-------- Information given

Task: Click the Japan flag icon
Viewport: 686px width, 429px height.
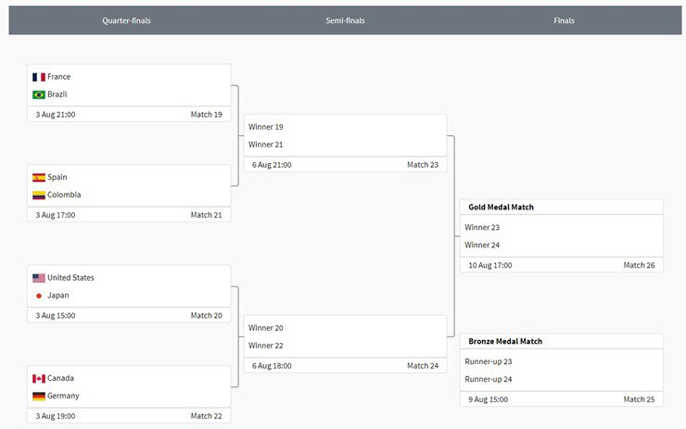Action: tap(39, 296)
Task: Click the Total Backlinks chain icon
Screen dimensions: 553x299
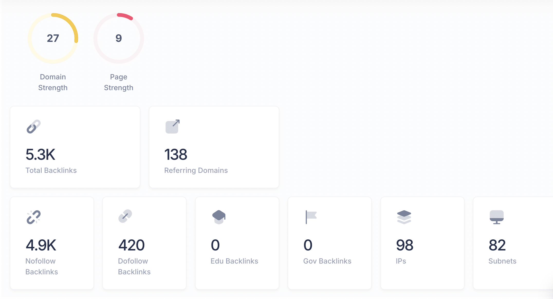Action: click(x=34, y=126)
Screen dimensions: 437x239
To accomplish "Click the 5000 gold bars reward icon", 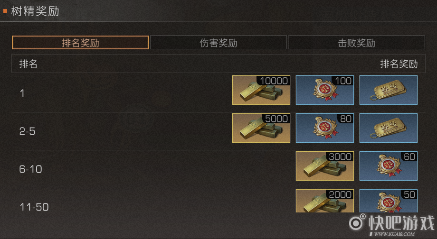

----------------

Report all lines in the records that include the string "Task".

- Written answer
Task: Click the Japan flag icon
Task: Click the Total Backlinks chain icon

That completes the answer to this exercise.